RECORD LIST:
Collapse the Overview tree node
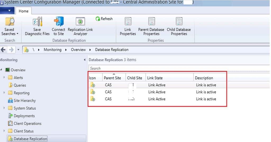The image size is (271, 142). 1,70
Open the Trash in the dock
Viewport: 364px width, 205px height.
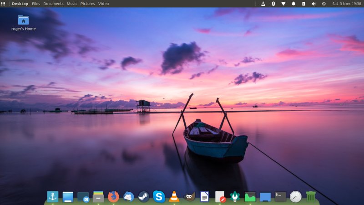tap(311, 196)
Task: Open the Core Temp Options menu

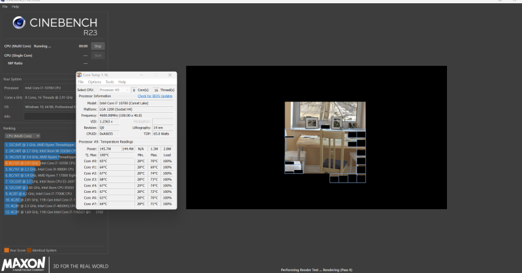Action: tap(95, 82)
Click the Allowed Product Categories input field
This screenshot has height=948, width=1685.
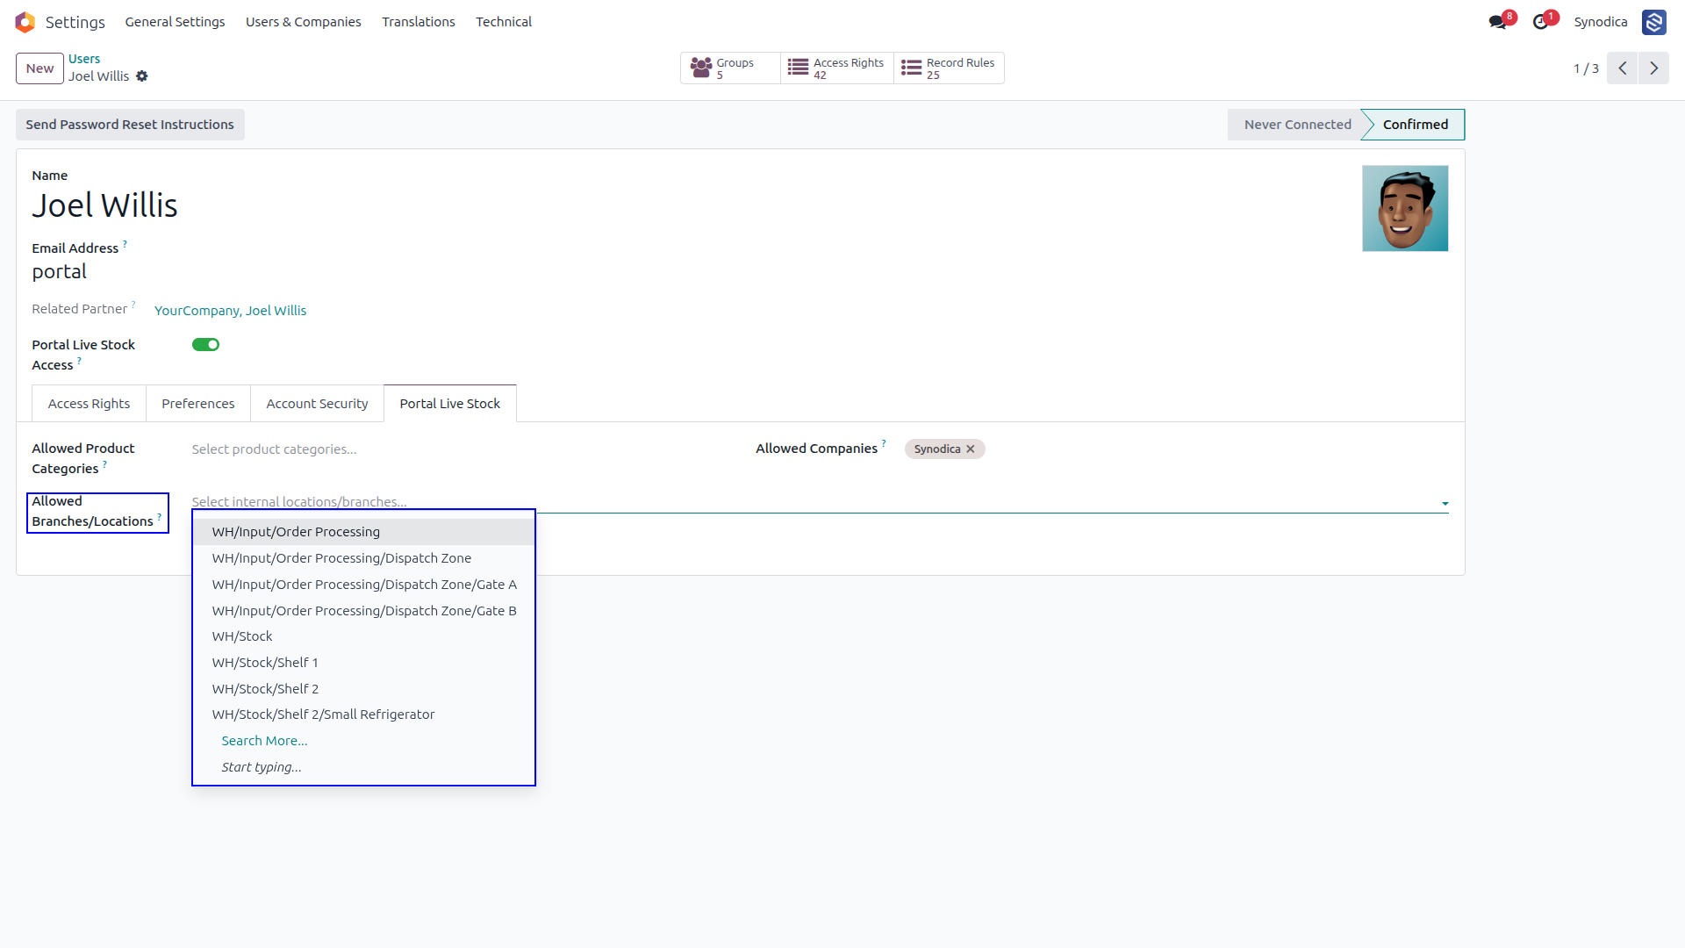[x=456, y=449]
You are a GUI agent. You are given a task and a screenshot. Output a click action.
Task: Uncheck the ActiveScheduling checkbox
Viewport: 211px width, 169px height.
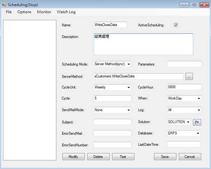(x=176, y=25)
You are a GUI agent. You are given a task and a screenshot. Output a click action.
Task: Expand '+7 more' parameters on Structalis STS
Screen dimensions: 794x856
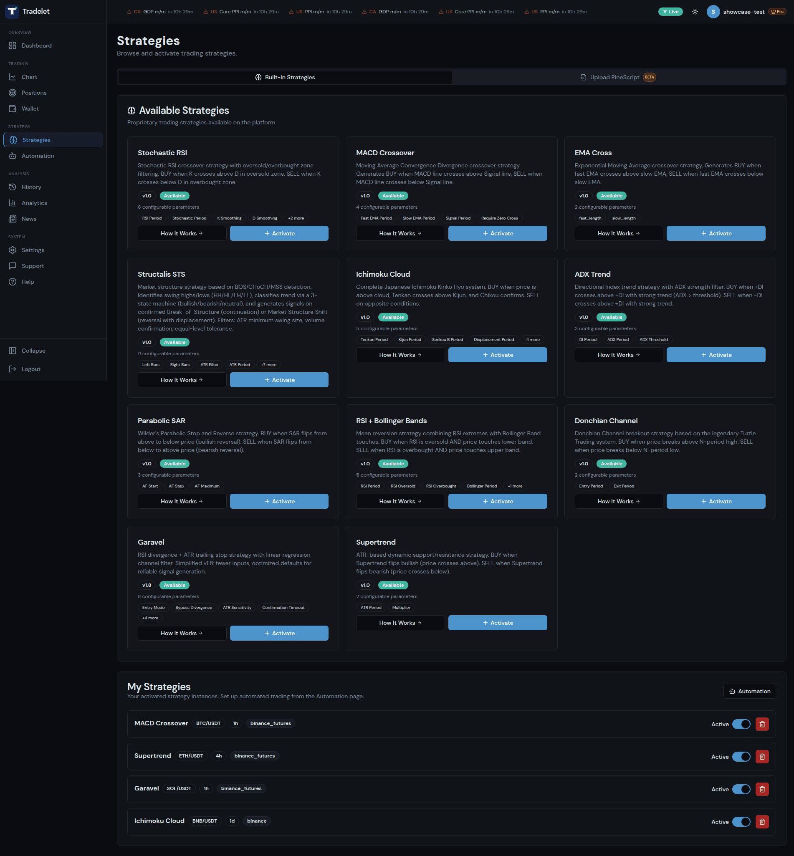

REQUIREMENT: Express the entries as a Markdown table with the columns "Row" and "Line", from the line containing "Task: Open the Core Temp Options menu" through the end of the entries, both ends included. Leave out blank lines and pictures.

WRITTEN RESPONSE:
| Row | Line |
|---|---|
| 1 | Task: Open the Core Temp Options menu |
| 2 | Action: tap(95, 82) |
| 3 | Click the Allowed Product Categories input field |
| 4 | This screenshot has height=948, width=1685. |
| 5 | [x=456, y=449] |
| 6 | You are a GUI agent. You are given a task and a screenshot. Output a click action. |
| 7 | Task: Uncheck the ActiveScheduling checkbox |
| 8 | Viewport: 211px width, 169px height. |
| 9 | (x=176, y=25) |
| 10 | You are a GUI agent. You are given a task and a screenshot. Output a click action. |
| 11 | Task: Expand '+7 more' parameters on Structalis STS |
| 12 | Screen dimensions: 794x856 |